++++ PAGE EXTRACT

As you can see, this dataset contains family spendings over a time period of 15 days in October. Here, it might be informative to see which spending categories are reoccurring and which are just one time spendings.

spendings |> 
  tidyplot(x = category) |> 
  add_count_bar()

One thing to note here is that the x-axis labels are overlapping and are thus unreadable. There are at least two possible solutions for this. One is to swap the x and y-axis.

spendings |> 
  tidyplot(y = category) |> 
  add_count_bar()

The other one is to rotate the x-axis labels.

spendings |> 
  tidyplot(x = category) |> 
  add_count_bar() |> 
  adjust_x_axis(rotate_labels = TRUE)

Now we can appreciate that this family had reoccurring spendings for Food but just one spending for Housing.

Next, we ask the question how much was spend on each of the categories by plotting the sum amount.

spendings |> 
  tidyplot(x = category, y = amount, color = category) |> 
  add_sum_bar() |> 
  adjust_x_axis(rotate_labels = TRUE)

Note that we had to introduce the argument y = amount in the tidyplot() function to make it clear which variable should be summed up.

I also added color = category in the tidyplot() function to have the variable category encoded by different colors.

Since the labels for the variable category are now duplicated in the plot, one could argue that it would be justified to remove the duplicated information on the x-axis.

spendings |> 
  tidyplot(x = category, y = amount, color = category) |> 
  add_sum_bar() |> 
  adjust_x_axis(rotate_labels = TRUE) |> 
  remove_x_axis_labels() |> 
  remove_x_axis_title() |> 
  remove_x_axis_ticks()

Note that besides the x-axis labels, I also removed the x-axis ticks and x-axis title to achieve a cleaner look.

Of course you are free to play around with different graphical representations of the sum values. Here is an example of a lollipop plot constructed from a thin bar and a dot.

spendings |> 
  tidyplot(x = category, y = amount, color = category) |> 
  add_sum_bar(width = 0.03) |> 
  add_sum_dot() |> 
  add_sum_value(accuracy = 1) |> 
  adjust_x_axis(rotate_labels = TRUE) |> 
  remove_x_axis_labels() |> 
  remove_x_axis_title() |> 
  remove_x_axis_ticks()

++++++++

REQUIRED ACTIONS:
**A)** Reproduce the passage on plotting spending data from "Since the labels" up to and including "bar and a dot.".
**B)** Format the records from the line with "The height and" up to and including the line with "point(60,165)" as a numbered list, skipping any blank lines and leaving out the pictures.

++++ RECORDS FOR THIS TASK

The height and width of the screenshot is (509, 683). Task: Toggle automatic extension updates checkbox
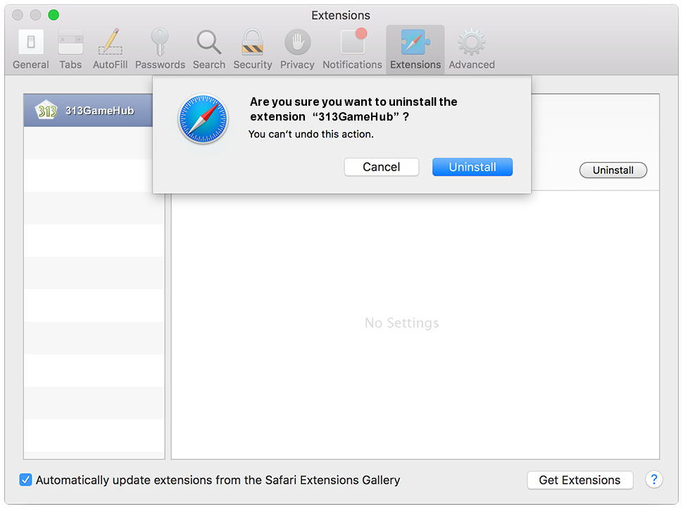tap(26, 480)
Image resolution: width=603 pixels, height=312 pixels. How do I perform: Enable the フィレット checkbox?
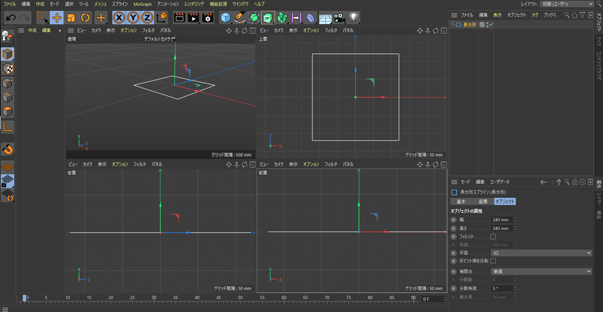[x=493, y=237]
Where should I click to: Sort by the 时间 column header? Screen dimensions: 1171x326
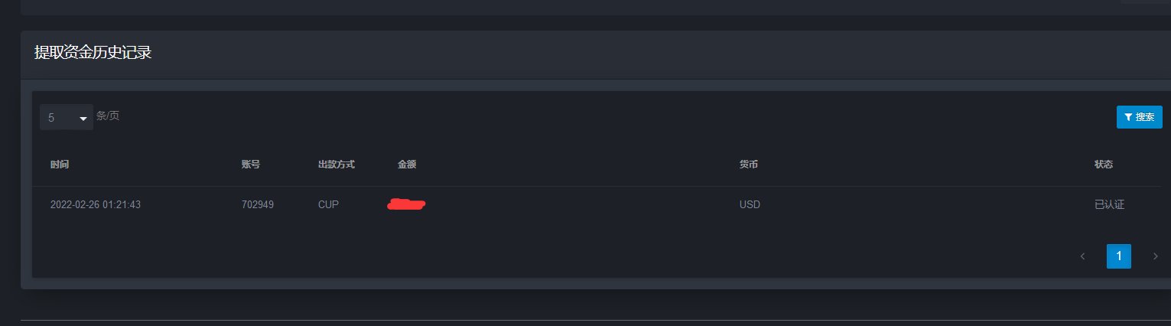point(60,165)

++++++++
++++ RECORDS FOR THIS TASK

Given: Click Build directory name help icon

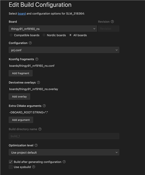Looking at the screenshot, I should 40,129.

++++++++
++++ RECORDS FOR THIS TASK

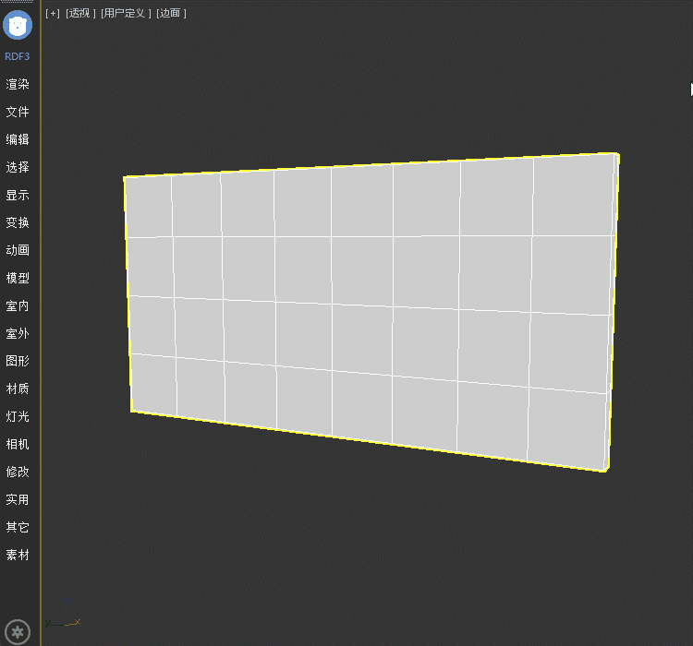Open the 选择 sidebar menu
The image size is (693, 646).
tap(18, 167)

++++++++

EXPECTED OUTPUTS:
**A)**
Since the labels for the variable category are now duplicated in the plot, one could argue that it would be justified to remove the duplicated information on the x-axis.

spendings |> 
  tidyplot(x = category, y = amount, color = category) |> 
  add_sum_bar() |> 
  adjust_x_axis(rotate_labels = TRUE) |> 
  remove_x_axis_labels() |> 
  remove_x_axis_title() |> 
  remove_x_axis_ticks()

Note that besides the x-axis labels, I also removed the x-axis ticks and x-axis title to achieve a cleaner look.

Of course you are free to play around with different graphical representations of the sum values. Here is an example of a lollipop plot constructed from a thin bar and a dot.

**B)**
1. The height and width of the screenshot is (509, 683). Task: Toggle automatic extension updates checkbox
2. tap(26, 480)
3. Image resolution: width=603 pixels, height=312 pixels. How do I perform: Enable the フィレット checkbox?
4. [x=493, y=237]
5. Where should I click to: Sort by the 时间 column header? Screen dimensions: 1171x326
6. point(60,165)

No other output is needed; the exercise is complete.